Output, without any change, the listing below from its opening line up to and including the line with "Given: Switch to the Live tab".
⁂
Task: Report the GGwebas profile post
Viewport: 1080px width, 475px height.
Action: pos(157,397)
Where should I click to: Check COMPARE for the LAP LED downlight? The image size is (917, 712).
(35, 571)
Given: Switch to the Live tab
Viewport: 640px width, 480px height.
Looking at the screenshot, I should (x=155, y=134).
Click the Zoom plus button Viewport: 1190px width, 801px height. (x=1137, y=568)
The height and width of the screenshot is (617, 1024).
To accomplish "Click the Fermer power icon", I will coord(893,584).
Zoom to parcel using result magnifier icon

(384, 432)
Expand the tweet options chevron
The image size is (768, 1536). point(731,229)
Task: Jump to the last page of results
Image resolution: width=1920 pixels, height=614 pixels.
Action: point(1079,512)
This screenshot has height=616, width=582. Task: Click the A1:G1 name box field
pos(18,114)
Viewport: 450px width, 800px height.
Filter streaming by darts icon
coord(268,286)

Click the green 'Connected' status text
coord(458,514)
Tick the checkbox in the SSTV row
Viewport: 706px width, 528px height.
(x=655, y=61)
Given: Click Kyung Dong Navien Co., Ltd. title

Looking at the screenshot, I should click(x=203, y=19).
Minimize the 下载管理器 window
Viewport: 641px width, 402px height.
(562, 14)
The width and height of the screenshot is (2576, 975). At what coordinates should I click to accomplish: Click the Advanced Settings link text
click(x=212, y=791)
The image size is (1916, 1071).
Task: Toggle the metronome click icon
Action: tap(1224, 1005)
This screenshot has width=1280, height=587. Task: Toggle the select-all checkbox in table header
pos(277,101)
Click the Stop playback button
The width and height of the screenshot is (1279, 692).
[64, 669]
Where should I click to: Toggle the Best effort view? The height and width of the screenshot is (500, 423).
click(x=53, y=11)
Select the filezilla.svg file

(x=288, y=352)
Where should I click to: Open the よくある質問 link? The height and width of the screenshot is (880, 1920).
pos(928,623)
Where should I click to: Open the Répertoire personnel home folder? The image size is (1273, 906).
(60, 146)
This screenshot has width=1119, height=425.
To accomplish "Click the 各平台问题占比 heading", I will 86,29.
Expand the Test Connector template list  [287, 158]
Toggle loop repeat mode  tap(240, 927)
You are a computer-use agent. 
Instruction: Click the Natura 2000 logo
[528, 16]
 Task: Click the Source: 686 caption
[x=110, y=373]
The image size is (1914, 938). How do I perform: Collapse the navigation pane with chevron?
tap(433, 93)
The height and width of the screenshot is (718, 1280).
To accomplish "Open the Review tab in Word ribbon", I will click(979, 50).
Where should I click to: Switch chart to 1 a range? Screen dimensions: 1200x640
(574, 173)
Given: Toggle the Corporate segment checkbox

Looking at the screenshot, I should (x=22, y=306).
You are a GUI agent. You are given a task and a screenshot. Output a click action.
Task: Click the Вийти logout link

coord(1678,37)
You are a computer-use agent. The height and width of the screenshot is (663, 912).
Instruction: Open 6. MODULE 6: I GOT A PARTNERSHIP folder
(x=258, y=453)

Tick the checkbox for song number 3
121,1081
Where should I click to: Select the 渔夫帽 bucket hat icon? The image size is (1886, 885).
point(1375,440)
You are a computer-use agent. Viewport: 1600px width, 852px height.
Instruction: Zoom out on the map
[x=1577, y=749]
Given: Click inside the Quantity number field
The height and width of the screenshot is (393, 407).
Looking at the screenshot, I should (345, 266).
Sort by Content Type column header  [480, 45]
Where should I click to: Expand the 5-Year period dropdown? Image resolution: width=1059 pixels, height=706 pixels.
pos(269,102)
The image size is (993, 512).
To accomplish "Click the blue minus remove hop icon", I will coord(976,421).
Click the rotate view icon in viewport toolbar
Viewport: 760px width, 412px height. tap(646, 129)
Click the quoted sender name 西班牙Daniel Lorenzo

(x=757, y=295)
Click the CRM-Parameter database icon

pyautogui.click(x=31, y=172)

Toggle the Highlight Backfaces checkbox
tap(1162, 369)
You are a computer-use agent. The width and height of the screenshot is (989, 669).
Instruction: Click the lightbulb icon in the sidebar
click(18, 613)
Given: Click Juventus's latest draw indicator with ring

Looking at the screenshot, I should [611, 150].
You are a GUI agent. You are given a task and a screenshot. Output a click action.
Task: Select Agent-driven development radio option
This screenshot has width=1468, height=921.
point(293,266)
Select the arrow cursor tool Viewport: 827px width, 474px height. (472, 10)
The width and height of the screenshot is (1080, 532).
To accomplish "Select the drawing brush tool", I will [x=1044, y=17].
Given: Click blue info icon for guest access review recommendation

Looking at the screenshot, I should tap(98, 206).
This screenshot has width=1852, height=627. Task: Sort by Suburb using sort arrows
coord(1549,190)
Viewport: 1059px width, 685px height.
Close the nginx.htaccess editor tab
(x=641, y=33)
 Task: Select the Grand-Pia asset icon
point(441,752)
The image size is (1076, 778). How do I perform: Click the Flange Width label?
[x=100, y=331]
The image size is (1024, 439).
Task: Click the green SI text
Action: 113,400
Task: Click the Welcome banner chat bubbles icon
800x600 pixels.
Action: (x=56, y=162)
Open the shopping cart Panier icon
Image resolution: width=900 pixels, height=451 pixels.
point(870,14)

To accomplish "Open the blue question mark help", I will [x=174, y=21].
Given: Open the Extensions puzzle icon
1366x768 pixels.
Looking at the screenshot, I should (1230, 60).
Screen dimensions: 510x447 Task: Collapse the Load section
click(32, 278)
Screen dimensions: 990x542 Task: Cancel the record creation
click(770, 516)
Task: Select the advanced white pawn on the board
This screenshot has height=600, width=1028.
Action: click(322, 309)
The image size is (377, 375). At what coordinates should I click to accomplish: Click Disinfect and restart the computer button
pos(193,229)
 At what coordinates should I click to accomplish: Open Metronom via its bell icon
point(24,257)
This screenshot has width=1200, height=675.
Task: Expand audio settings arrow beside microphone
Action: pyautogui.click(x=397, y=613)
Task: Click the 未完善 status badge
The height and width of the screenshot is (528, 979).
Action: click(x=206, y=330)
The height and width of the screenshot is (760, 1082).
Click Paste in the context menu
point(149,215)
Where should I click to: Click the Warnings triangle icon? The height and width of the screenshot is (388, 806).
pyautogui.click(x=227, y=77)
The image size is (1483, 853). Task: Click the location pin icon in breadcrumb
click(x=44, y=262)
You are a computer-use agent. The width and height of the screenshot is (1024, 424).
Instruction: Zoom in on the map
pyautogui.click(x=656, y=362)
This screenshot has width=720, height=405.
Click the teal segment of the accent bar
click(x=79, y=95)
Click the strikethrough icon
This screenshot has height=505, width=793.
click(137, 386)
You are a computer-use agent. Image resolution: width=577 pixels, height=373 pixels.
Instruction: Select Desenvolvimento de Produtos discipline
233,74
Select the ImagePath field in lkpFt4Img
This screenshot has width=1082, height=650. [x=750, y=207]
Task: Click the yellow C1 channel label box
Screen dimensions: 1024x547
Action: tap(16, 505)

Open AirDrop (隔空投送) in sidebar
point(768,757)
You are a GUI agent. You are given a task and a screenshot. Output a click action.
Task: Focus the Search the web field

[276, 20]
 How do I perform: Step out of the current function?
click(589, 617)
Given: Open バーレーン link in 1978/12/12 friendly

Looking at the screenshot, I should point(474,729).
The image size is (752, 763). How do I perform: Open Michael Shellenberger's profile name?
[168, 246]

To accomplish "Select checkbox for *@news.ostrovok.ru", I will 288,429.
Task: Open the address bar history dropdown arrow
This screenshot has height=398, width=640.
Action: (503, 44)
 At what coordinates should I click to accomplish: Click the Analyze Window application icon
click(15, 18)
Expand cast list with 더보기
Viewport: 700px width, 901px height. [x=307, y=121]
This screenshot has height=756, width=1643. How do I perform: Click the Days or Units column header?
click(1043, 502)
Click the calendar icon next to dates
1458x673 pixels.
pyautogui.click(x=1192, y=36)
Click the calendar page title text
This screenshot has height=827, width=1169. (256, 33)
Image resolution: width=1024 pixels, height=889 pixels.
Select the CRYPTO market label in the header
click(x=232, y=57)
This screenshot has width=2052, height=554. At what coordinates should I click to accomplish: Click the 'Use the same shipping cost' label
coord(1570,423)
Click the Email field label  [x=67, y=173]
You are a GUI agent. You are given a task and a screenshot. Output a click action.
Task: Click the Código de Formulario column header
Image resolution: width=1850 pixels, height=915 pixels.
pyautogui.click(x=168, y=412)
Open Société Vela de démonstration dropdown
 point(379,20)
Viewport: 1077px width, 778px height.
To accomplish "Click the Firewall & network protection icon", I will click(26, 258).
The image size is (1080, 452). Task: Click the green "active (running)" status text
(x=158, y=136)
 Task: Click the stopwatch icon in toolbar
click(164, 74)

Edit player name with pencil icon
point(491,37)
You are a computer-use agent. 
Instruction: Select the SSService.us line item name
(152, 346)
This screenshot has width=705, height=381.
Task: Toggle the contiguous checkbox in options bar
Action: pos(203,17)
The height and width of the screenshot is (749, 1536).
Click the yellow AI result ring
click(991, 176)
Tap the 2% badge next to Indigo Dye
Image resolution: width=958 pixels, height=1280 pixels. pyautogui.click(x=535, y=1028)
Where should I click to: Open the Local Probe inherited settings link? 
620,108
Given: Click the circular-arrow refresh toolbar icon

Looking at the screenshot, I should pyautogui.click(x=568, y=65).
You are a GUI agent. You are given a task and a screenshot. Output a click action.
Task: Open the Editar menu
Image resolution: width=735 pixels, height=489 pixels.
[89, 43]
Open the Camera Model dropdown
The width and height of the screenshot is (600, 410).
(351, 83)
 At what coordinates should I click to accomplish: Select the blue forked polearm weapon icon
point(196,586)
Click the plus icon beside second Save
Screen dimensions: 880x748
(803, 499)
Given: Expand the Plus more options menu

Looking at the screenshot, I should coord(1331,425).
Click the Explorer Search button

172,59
⁂
**Solution to the problem**
Task: Report the GGwebas profile post
Viewport: 1080px width, 475px height.
Action: pos(157,397)
Where should I click to: Check COMPARE for the LAP LED downlight? The image size is (917, 712).
(35, 571)
Given: Switch to the Live tab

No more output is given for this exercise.